Well today I felt like adding a little spice to normal life and grabbed the Lightspeed wrench out of the tool crib to give it a whirl. It had been sitting in there a while and I just recently realized it was a Lightspeed. Anyway, I go to adjust the f***-it nut on a S4 c-clamp, and the thing slips. I try another clamp, slips again. So forget it, it went back in the drawer.

Later I was taking some S4's off of floor plates and decided to use one of those Crescent slider c-wrenches. Well, besides the fact that they are thicker and heavier than my usually 6" wrench, the darn things jam. I don't want a wrench I have to clean out! So that went back in the tool crib as well. 


So yea, my opinion remains unchanged on the slider wrenches, and as for the Lightspeed, I didn't want one anyway.


----------



## Raktor (Apr 20, 2009)

I'm happy with normal wrenches for most things, and I have my crescent ratchet wrench thing that I use occasionally - which does come in handy, just isn't practical to use on every single nut I can see.


----------



## themuzicman (Apr 21, 2009)

I have used a lightspeed a few times, and I have never had a problem. In fact, I wish I had one of my own =D

as for the auto-crescents, I'll leave those on the shelf.


----------



## theatretechguy (Apr 21, 2009)

Gotta agree on the Crescent slider wrench, good idea, but too heavy and bulky for my back pocket. If they could invent one that is slimmer and lighter, I'd totally go for it. I haven't had too many issues with it jamming up, though, mostly its just too bulky. Some of the gimicky wrenches are actually too small so you can't get enough torque. Its really hard to improve on something like the C-wrench ...


----------



## gafftapegreenia (Apr 21, 2009)

It's funny because I"m a big fan of the Mega-combo.

Honestly after all the praise from Lightspeed fans, I was surprised.


----------



## SteveB (Apr 21, 2009)

gafftapegreenia said:


> Well today I felt like adding a little spice to normal life and grabbed the Lightspeed wrench out of the tool crib to give it a whirl. It had been sitting in there a while and I just recently realized it was a Lightspeed. Anyway, I go to adjust the f***-it nut on a S4 c-clamp, and the thing slips. I try another clamp, slips again. So forget it, it went back in the drawer.
> 
> Later I was taking some S4's off of floor plates and decided to use one of those Crescent slider c-wrenches. Well, besides the fact that they are thicker and heavier than my usually 6" wrench, the darn things jam. I don't want a wrench I have to clean out! So that went back in the tool crib as well.
> 
> So yea, my opinion remains unchanged on the slider wrenches, and as for the Lightspeed, I didn't want one anyway.

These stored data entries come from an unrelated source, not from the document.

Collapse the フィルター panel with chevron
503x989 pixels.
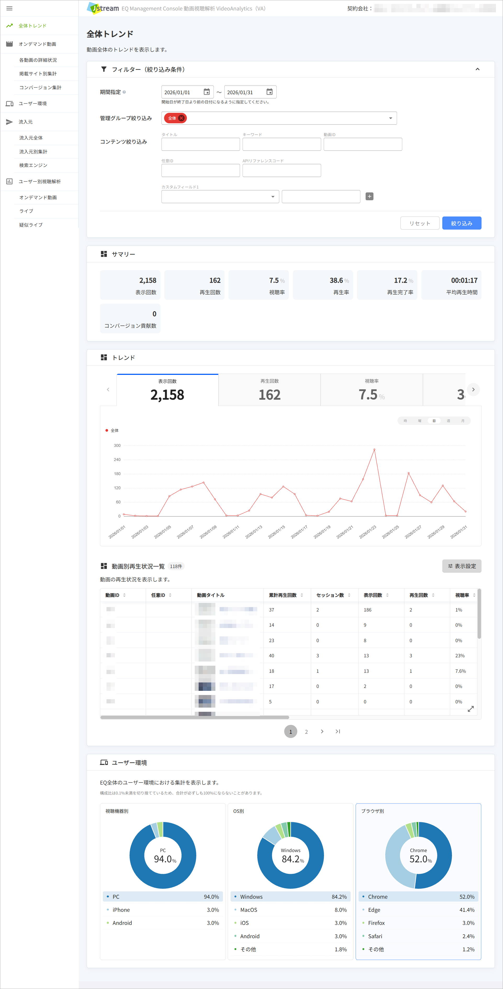pyautogui.click(x=477, y=69)
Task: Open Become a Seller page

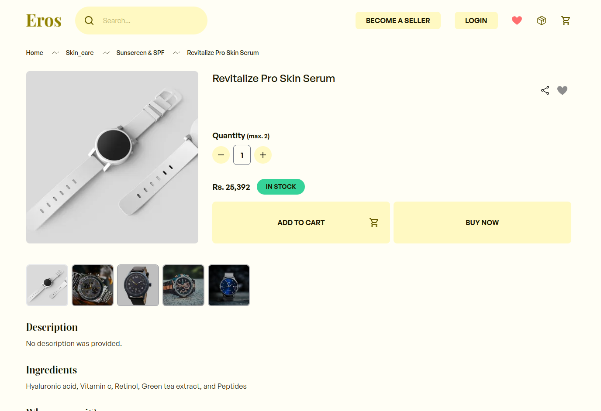Action: click(x=398, y=21)
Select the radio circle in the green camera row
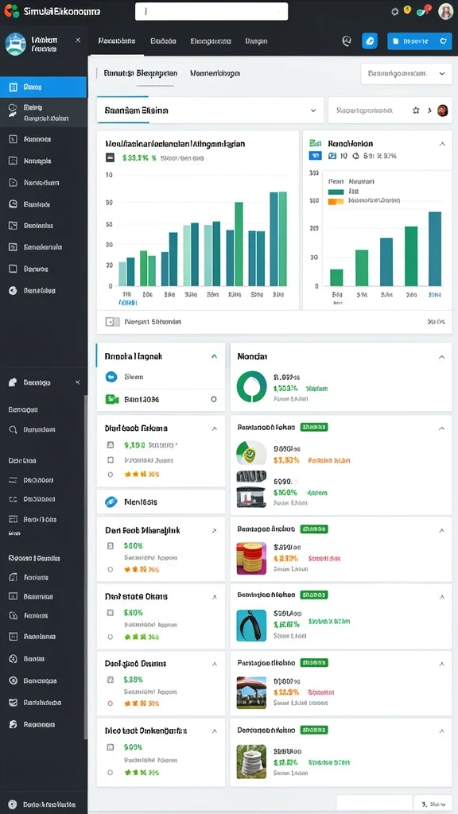The width and height of the screenshot is (458, 814). [213, 400]
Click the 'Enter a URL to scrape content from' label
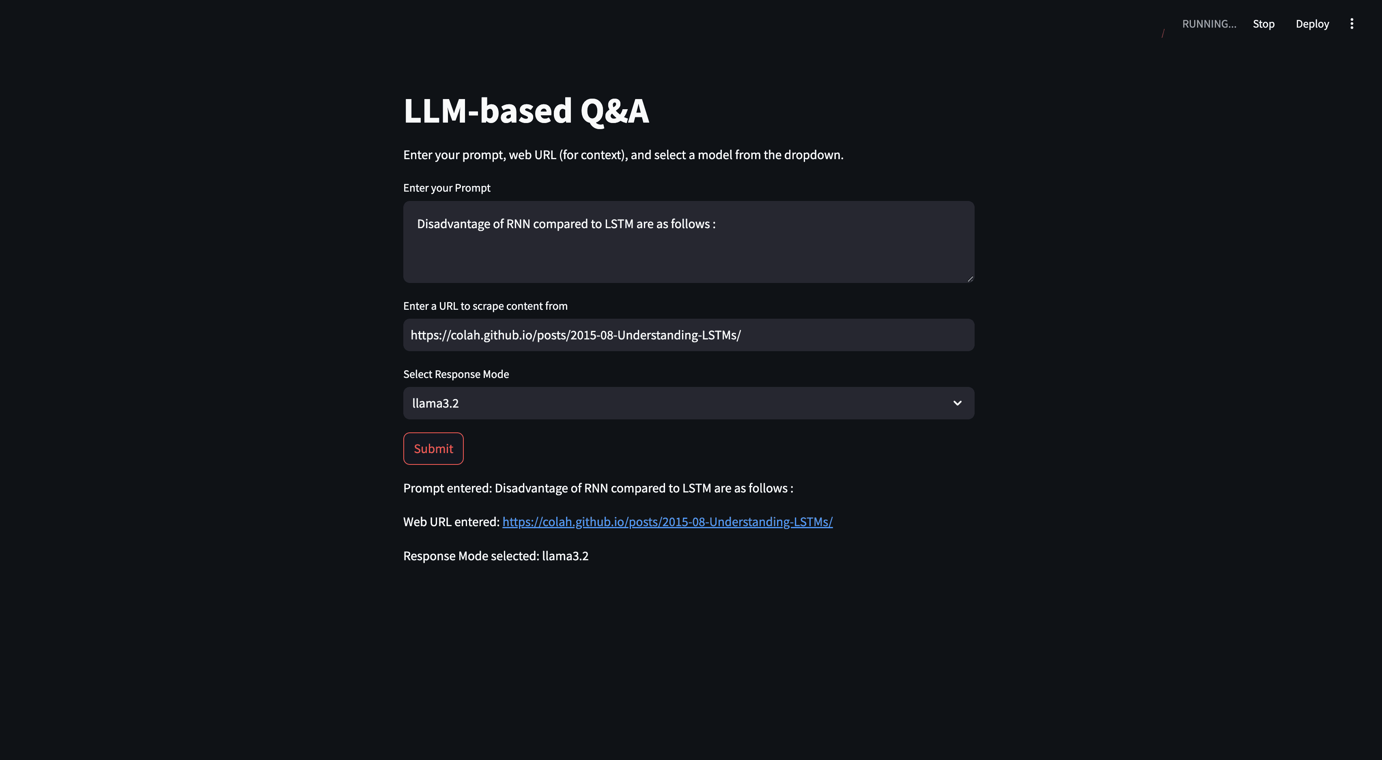Image resolution: width=1382 pixels, height=760 pixels. (x=486, y=306)
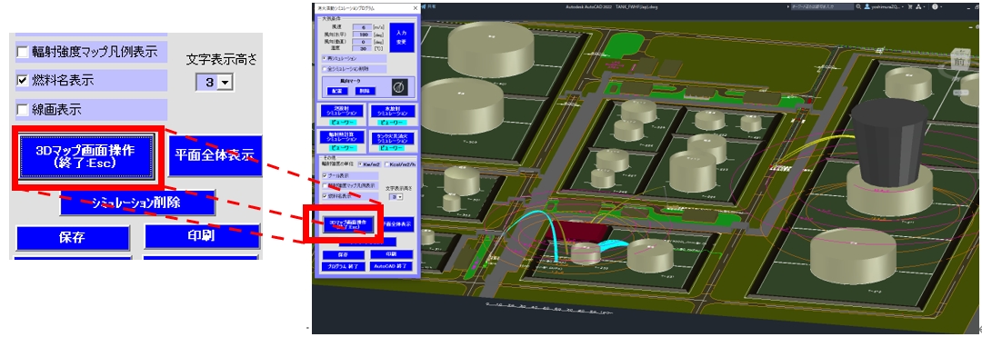
Task: Click the wind speed input field
Action: click(363, 27)
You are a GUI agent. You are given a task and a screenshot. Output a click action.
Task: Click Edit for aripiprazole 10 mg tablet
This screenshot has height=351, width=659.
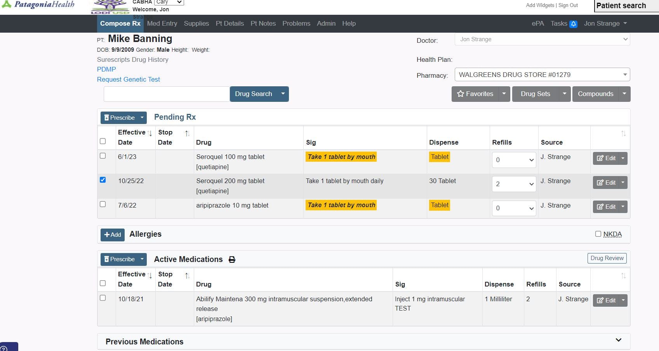click(606, 207)
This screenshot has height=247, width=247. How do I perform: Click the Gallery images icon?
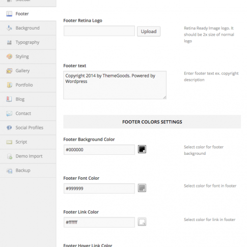[9, 71]
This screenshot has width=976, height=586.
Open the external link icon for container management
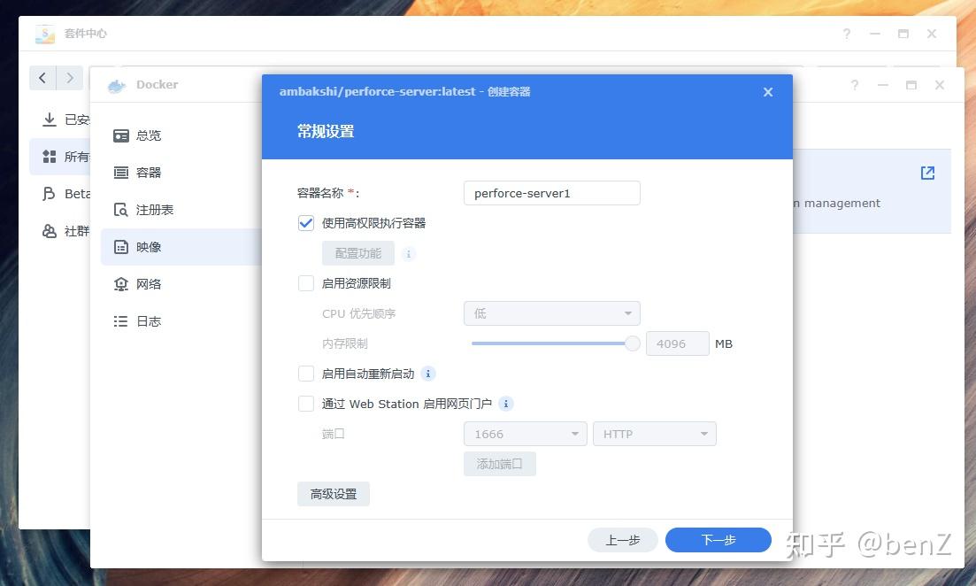point(926,173)
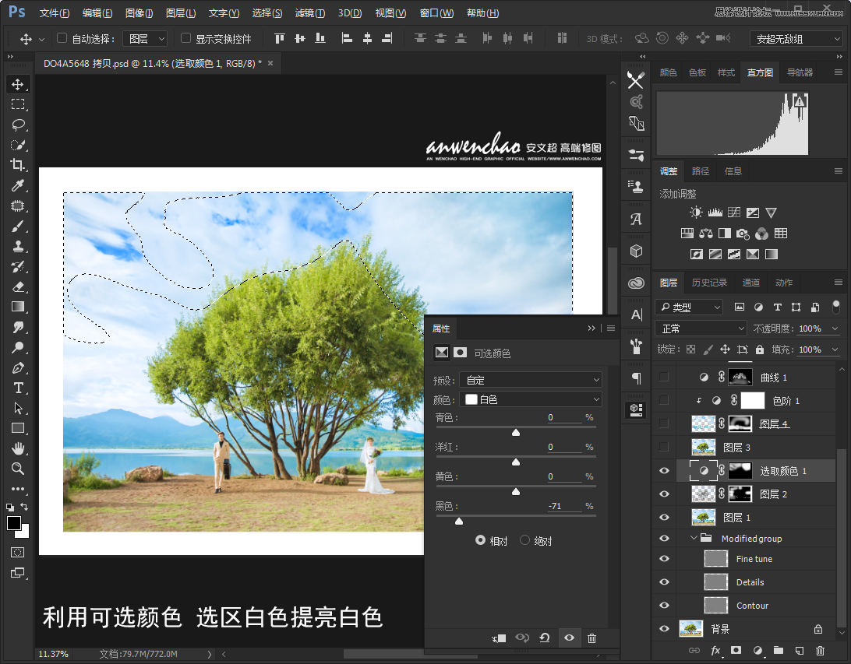Viewport: 851px width, 664px height.
Task: Collapse the Modified group folder
Action: (694, 539)
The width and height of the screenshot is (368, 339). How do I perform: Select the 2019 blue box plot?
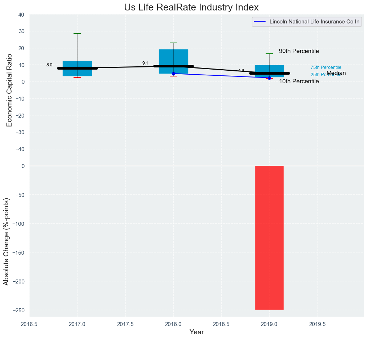pos(269,69)
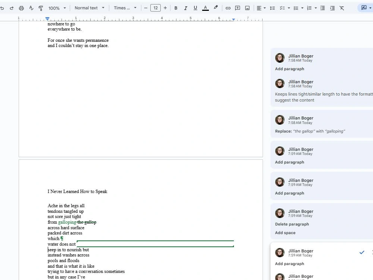Click the clear formatting icon
This screenshot has width=373, height=280.
pos(342,8)
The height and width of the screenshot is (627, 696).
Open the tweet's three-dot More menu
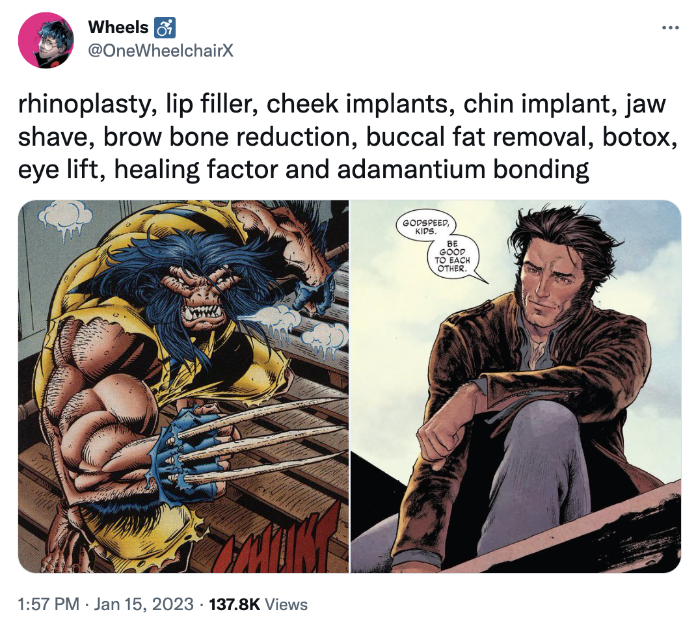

You were just having a "Bad Tool Day", much like a Bad Hair Day, when your connections between the brain and hand are mis-firing.

I like the Lightspeed, and use it all the time, but No, it will not adjust a F _ _ K Me nut. I also have issues with my S4 Pars and S4 Zooms that have insufficiant clearance between the top of the fixture (when pointed straight down) and the 3/4 head bolt, to allow use of a Lightspeed. Still the Lightspeed is faster then a C-Wrench.

And FWIW, I stay away from ANY tool, especially expensive tools designed for lighting, made out of aluminum. Eventually the tolerances will slip as the aluminum gets gouged and worn away from contact with steel bolts. This has happened with Bash wrenches, Altman wrenches, and I would expect it occur with the very expensive Ultimate wrench. I just this past Sunday asked an electrician on a traveling company how she liked her Mega-Combo and sure enough, it was totally stripped out and useless as a tool.

As to the Crescent sliding 8" ?. Heavy and annoying. Everytime you shove it into a pocket, the slider moves and you no longer have it set for F _ _ K Me Nut, or 3/4". It's also heavy as sin. 

Steve B.


----------



## gafftapegreenia (Apr 21, 2009)

I have to ask, what is a Bash wrench?

As Derek can tell you(and makes fun of me for) I"m a bit of a gadget guy. But there is no denying what works. 

My favorite combo wrench has been the Roadie Tools Clamp-Stik Wrench, machined from solid stainless steel. Its also relatively affordable at $22.


----------



## themuzicman (Apr 21, 2009)

True, the lightspeed can't hit the b*tch bolt, I take back what I said, the lightspeed may be fast and handy, but I like my altman =P


----------



## derekleffew (Apr 21, 2009)

gafftapegreenia said:


> I have to ask, what is a Bash wrench?


From the glossary entry http://www.controlbooth.com/forums/glossary/8992-altman-wrench.html :

> ...Various vendors could, on special order, put their custom logo in the quarter sized circle just above the 1/2" square opening; thus it can also be called a Bash wrench, Production Arts wrench, Oleson wrench, etc.


----------



## gafftapegreenia (Apr 21, 2009)

Oh, that makes sense.


----------



## willbb123 (Apr 21, 2009)

gafftapegreenia said:


> I have to ask, what is a Bash wrench?
> 
> As Derek can tell you(and makes fun of me for) I"m a bit of a gadget guy. But there is no denying what works.
> 
> My favorite combo wrench has been the Roadie Tools Clamp-Stik Wrench, machined from solid stainless steel. Its also relatively affordable at $22.



That looks real easy to carry around. But how well does it work with like a S4?


----------



## doctrjohn (Apr 22, 2009)

theatretechguy said:


> Gotta agree on the Crescent slider wrench, good idea, but too heavy and bulky for my back pocket. If they could invent one that is slimmer and lighter, I'd totally go for it. I haven't had too many issues with it jamming up, though, mostly its just too bulky. Some of the gimicky wrenches are actually too small so you can't get enough torque. Its really hard to improve on something like the C-wrench ...



I have a couple of these and really like them. They are quite inexpensive at the local hardware stores ($10 or so for a six inch).

Best,
John Penisten


----------



## derekleffew (Apr 22, 2009)

And it's available in SAE or METRIC!


----------



## derekleffew (Apr 23, 2009)

ThinkGeek :: Hydrokinetic Adjustable Wrench


----------



## gafftapegreenia (Apr 23, 2009)

And its cheaper than the UFT!


----------